● Work instructions:
Could the data below be copied out in full, word for word?

[Dataset entries]
+--

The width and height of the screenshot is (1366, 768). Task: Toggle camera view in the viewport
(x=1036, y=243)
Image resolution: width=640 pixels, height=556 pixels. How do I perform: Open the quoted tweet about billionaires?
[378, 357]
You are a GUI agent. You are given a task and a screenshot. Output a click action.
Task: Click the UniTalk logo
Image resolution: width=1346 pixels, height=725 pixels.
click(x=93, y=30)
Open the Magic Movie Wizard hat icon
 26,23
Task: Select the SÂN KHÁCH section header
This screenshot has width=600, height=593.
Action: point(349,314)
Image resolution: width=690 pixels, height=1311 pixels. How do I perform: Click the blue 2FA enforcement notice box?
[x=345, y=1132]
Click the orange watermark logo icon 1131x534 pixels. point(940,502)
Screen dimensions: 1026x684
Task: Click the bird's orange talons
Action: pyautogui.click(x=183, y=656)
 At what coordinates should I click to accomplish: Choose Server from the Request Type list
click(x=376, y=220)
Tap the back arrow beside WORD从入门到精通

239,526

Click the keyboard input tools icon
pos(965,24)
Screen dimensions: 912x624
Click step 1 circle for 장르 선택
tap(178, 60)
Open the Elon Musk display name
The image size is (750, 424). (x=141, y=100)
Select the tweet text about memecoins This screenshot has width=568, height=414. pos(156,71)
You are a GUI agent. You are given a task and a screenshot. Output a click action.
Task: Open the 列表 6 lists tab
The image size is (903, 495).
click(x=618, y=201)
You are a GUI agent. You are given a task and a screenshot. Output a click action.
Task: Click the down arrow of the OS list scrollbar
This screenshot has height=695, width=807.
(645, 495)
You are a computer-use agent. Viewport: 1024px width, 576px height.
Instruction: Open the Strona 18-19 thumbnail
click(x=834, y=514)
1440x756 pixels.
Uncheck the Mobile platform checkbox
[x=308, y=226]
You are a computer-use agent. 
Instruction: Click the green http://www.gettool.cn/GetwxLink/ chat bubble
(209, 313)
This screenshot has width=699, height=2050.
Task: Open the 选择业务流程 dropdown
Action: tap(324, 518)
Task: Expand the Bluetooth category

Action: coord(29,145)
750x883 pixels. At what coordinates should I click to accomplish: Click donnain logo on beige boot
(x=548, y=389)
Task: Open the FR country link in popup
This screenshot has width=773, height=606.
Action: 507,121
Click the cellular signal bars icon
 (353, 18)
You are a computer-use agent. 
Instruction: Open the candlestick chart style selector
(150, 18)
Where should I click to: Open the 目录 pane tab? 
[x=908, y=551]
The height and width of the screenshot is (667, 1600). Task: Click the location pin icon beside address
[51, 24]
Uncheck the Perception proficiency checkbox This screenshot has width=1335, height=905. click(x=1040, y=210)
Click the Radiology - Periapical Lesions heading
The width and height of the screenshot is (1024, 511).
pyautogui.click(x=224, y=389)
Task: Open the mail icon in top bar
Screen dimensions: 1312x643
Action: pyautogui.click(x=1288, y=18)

+--

● Response for this exercise:
The width and height of the screenshot is (1366, 768). Task: Toggle camera view in the viewport
(x=1036, y=243)
Image resolution: width=640 pixels, height=556 pixels. How do I perform: Open the quoted tweet about billionaires?
[378, 357]
You are a GUI agent. You are given a task and a screenshot. Output a click action.
Task: Click the UniTalk logo
Image resolution: width=1346 pixels, height=725 pixels.
click(x=93, y=30)
Open the Magic Movie Wizard hat icon
 26,23
Task: Select the SÂN KHÁCH section header
This screenshot has width=600, height=593.
Action: point(349,314)
Image resolution: width=690 pixels, height=1311 pixels. How do I perform: Click the blue 2FA enforcement notice box?
[x=345, y=1132]
Click the orange watermark logo icon 1131x534 pixels. point(940,502)
Screen dimensions: 1026x684
Task: Click the bird's orange talons
Action: pyautogui.click(x=183, y=656)
 At what coordinates should I click to accomplish: Choose Server from the Request Type list
click(x=376, y=220)
Tap the back arrow beside WORD从入门到精通

239,526

Click the keyboard input tools icon
pos(965,24)
Screen dimensions: 912x624
Click step 1 circle for 장르 선택
tap(178, 60)
Open the Elon Musk display name
The image size is (750, 424). (x=141, y=100)
Select the tweet text about memecoins This screenshot has width=568, height=414. pos(156,71)
You are a GUI agent. You are given a task and a screenshot. Output a click action.
Task: Open the 列表 6 lists tab
The image size is (903, 495).
click(x=618, y=201)
You are a GUI agent. You are given a task and a screenshot. Output a click action.
Task: Click the down arrow of the OS list scrollbar
This screenshot has height=695, width=807.
(645, 495)
You are a computer-use agent. Viewport: 1024px width, 576px height.
Instruction: Open the Strona 18-19 thumbnail
click(x=834, y=514)
1440x756 pixels.
Uncheck the Mobile platform checkbox
[x=308, y=226]
You are a computer-use agent. 
Instruction: Click the green http://www.gettool.cn/GetwxLink/ chat bubble
(209, 313)
This screenshot has width=699, height=2050.
Task: Open the 选择业务流程 dropdown
Action: tap(324, 518)
Task: Expand the Bluetooth category

Action: coord(29,145)
750x883 pixels. At what coordinates should I click to accomplish: Click donnain logo on beige boot
(x=548, y=389)
Task: Open the FR country link in popup
This screenshot has width=773, height=606.
Action: 507,121
Click the cellular signal bars icon
 (353, 18)
You are a computer-use agent. 
Instruction: Open the candlestick chart style selector
(150, 18)
Where should I click to: Open the 目录 pane tab? 
[x=908, y=551]
The height and width of the screenshot is (667, 1600). Task: Click the location pin icon beside address
[51, 24]
Uncheck the Perception proficiency checkbox This screenshot has width=1335, height=905. click(x=1040, y=210)
Click the Radiology - Periapical Lesions heading
The width and height of the screenshot is (1024, 511).
pyautogui.click(x=224, y=389)
Task: Open the mail icon in top bar
Screen dimensions: 1312x643
Action: pyautogui.click(x=1288, y=18)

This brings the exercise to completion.